Passenger Rail Nuts Won't Go Away
Apparently, the membership of the Northeast Indiana Passenger Rail Association and their supporters on the Allen County Council and the Fort Wayne Mayor's office are not living in the same economic times as the rest of us. $40,000 dollars in taxpayer money has now been pledged to study the practicality of implementing new passenger rail service between Chicago and possibly Columbus and Toledo that will pass through a rail station in Fort Wayne. Richard Davis, who seems to be in a conflicted position as the president of the Fort Wayne Downtown Improvement Association and as an NIPRA board member, said that the $80,000 (or is it $120,000) economic study will explore the benefits of returning rail service to Fort Wayne. Costs are estimated to be somewhere between $145 million (dream on!) and $745 million (impossible since proposed service is 400 miles between terminus points).

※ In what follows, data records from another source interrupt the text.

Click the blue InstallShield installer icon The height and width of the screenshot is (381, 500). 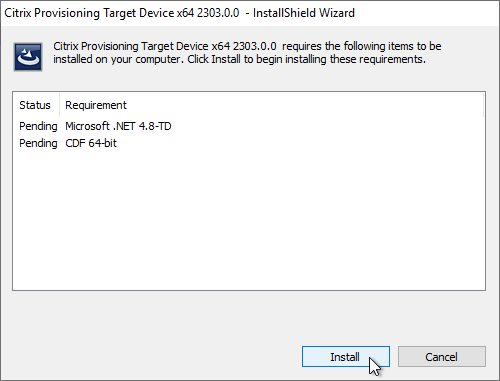point(28,57)
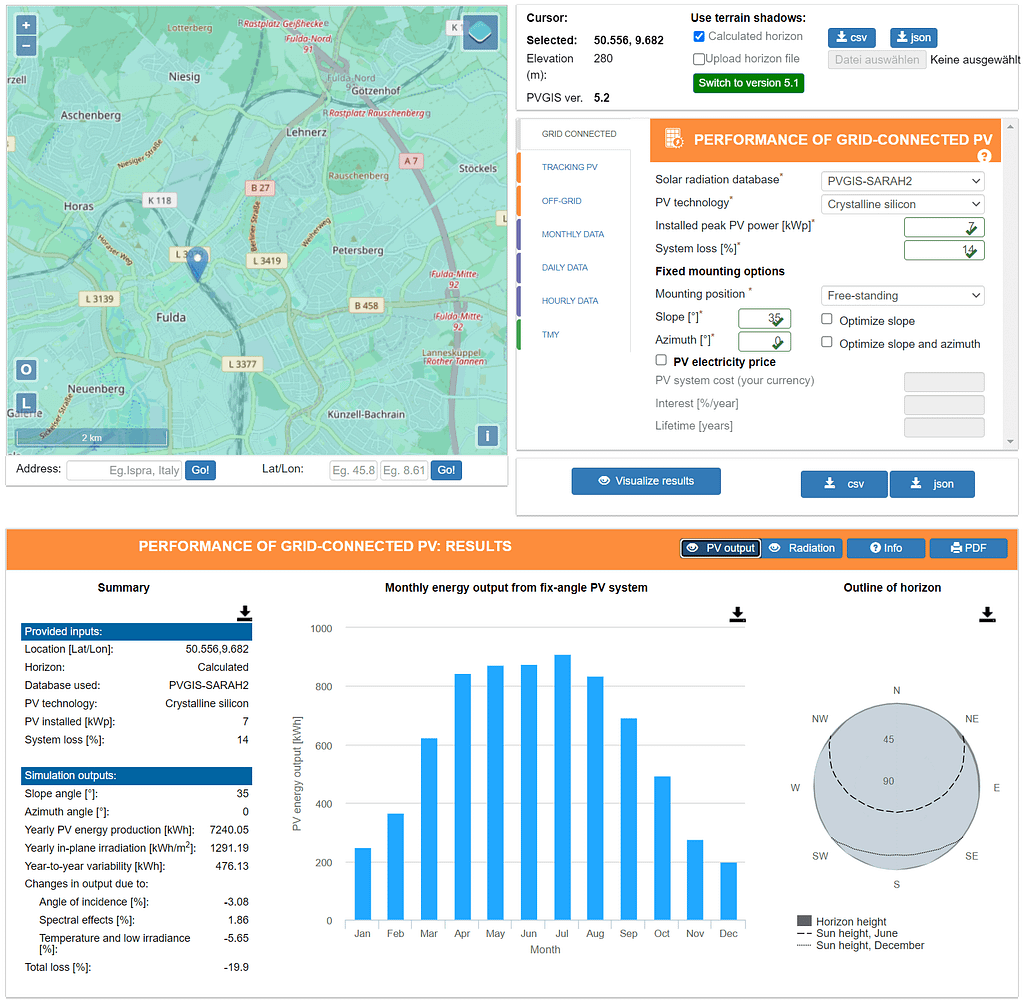
Task: Download the horizon outline via its download icon
Action: pos(988,614)
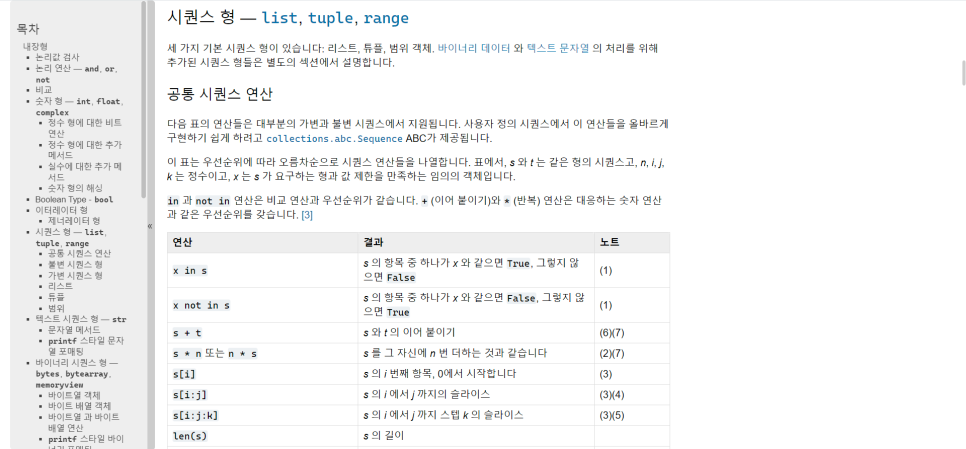Click the 내장형 top-level contents link
The height and width of the screenshot is (449, 966).
(35, 46)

For example, in 2006, Tennessee spent $41 million [a veritable bargain!] to start the Music City Star, a commuter train from Lebanon to Nashville. In 2008, the second year of operation, the train carried a weekday average of just 264 rush-hour commuters to and from work and fares of $616,000 barely covered 15% of the line's $4.1 million operating costs. This represents an annualized cost of $25,000 per commuter, enough to buy each commuter using the train a new Toyota Prius every year for the next 30 years. Yet Nashville's Regional Transportation Authority hopes to parlay the "success" of this line into getting funding for six more commuter-rail routes, while transit officials in Louisville, Indianapolis and other cities cite the Star as and example of a "successful" train they wish to emulate.So what is it about choo-choo train nostalgia that trumps basic economics and American lifestyle preferences? Too many liberal Nanny Staters is likely the only answer.